You could use the package colf for this. It currently offers two least squares non linear optimizers, namely nls or nlxb:
library(colf)
colf_nlxb(y ~ x1 + x2 + x3, data = DF, lower = c(-Inf, 0, 0, -Inf))
#nlmrt class object: x
#residual sumsquares = 169.53 on 98 observations
# after 3 Jacobian and 3 function evaluations
# name coeff SEs tstat pval gradient JSingval
#1 param_X.Intercept. -0.0066952 NA NA NA 3.8118 103.3941
#2 param_x1 0.0000000 NA NA NA 103.7644 88.7017
#3 param_x2 0.0000000 NA NA NA 0.0000 9.8032
#4 param_x3 -0.9487088 NA NA NA 330.7776 0.0000
colf_nls(y ~ x1 + x2 + x3, data = DF, lower = c(-Inf, 0, 0, -Inf))
#Nonlinear regression model
# model: y ~ param_X.Intercept. * X.Intercept. + param_x1 * x1 + param_x2 *
# x2 + param_x3 * x3
# data: model_ingredients$model_data
#param_X.Intercept. param_x1 param_x2 param_x3
# -0.0392 0.0000 0.0000 -0.9801
# residual sum-of-squares: 159
#
#Algorithm "port", convergence message: both X-convergence and relative convergence (5)
You can set the lower and/or upper bounds to specify the limits as you like for each one of the coefficients.

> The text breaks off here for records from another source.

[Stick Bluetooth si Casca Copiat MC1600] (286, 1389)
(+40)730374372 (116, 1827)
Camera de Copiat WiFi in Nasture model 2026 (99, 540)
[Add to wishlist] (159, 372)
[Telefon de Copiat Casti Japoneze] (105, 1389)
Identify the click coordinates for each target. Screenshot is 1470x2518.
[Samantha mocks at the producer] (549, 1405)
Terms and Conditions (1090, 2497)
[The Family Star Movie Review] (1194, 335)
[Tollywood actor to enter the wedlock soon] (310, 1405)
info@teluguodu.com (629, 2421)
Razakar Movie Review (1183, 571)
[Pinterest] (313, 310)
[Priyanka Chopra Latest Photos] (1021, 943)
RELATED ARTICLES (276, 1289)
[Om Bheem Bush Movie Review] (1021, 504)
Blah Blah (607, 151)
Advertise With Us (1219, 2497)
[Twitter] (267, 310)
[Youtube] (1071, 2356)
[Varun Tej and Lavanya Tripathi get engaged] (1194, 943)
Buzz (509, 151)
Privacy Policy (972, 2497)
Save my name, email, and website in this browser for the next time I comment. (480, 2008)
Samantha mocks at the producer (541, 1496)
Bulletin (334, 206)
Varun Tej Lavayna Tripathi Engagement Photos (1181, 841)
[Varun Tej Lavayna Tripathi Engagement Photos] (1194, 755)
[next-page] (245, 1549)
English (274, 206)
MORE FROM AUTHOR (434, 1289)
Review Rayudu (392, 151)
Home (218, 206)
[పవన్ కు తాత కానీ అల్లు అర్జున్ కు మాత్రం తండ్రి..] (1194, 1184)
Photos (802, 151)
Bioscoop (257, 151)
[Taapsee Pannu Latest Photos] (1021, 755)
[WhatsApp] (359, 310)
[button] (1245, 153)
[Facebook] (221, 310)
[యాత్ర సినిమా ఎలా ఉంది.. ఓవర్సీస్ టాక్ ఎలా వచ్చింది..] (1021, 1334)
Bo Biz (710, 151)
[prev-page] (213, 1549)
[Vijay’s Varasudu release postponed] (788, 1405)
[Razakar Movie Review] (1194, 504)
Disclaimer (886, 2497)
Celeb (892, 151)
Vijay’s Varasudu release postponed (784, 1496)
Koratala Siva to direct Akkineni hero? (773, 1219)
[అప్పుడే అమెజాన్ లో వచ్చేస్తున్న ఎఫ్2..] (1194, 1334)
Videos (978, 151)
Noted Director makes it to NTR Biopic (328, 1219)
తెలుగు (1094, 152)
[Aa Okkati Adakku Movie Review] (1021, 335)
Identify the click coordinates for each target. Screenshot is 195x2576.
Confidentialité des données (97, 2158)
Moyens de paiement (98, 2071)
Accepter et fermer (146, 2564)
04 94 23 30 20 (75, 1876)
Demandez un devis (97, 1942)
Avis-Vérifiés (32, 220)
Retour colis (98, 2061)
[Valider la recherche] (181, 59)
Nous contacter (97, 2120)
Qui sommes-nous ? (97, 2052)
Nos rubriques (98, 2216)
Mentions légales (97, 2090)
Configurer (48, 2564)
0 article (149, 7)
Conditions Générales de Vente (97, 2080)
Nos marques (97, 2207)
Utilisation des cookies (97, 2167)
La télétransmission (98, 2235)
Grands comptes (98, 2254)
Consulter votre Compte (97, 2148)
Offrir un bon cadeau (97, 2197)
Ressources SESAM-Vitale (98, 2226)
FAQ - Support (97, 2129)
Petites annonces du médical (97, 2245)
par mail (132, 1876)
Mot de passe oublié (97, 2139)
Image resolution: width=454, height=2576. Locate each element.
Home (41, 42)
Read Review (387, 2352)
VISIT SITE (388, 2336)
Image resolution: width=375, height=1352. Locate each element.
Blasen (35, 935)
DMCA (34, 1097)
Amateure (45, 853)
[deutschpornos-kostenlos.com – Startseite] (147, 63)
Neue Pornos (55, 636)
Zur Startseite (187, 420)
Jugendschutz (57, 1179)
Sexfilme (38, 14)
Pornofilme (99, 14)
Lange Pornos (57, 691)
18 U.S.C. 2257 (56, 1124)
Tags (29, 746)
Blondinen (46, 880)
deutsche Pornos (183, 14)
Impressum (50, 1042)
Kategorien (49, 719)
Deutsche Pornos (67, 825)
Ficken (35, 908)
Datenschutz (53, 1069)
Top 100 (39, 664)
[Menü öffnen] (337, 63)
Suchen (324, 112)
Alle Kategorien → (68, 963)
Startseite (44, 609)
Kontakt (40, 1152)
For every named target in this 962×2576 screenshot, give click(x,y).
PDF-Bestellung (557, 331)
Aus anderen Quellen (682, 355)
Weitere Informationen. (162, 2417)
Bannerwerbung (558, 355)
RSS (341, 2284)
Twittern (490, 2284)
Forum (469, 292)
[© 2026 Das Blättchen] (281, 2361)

You can use package penalized:
set.seed(1)
x1=c(NA,rnorm(99)*10)
x2=c(NA,NA,rnorm(98)*10)
x3=rnorm(100)*10
y=sin(x1)+cos(x2)-x3+rnorm(100)
DF <- data.frame(x1,x2,x3,y)
lm(y~x1+x2+x3, data=DF)
#Call:
#lm(formula = y ~ x1 + x2 + x3, data = DF)
#
#Coefficients:
#(Intercept) x1 x2 x3
# -0.02438 -0.01735 -0.02030 -0.98203
This gives the same:
library(penalized)
mod1 <- penalized(y, ~ x1 + x2 + x3, ~1,
lambda1=0, lambda2=0, positive = FALSE, data=na.omit(DF))
coef(mod1)
#(Intercept) x1 x2 x3
#-0.02438357 -0.01734856 -0.02030120 -0.98202831
If you constraint the coefficients of x1 and x2 to be positive, they become zero (as expected):
mod2 <- penalized(y, ~ x1 + x2 + x3, ~1,
lambda1=0, lambda2=0, positive = c(T, T, F), data=na.omit(DF))
coef(mod2)
#(Intercept) x3
#-0.03922266 -0.98011223
With ConsReg https://cran.r-project.org/web/packages/ConsReg/index.html package you can deal with this kind of problems
You can set bound limits (lower and upper) and also restrictions within coefficients, like beta1 > beta2 which in some cases can be very useful.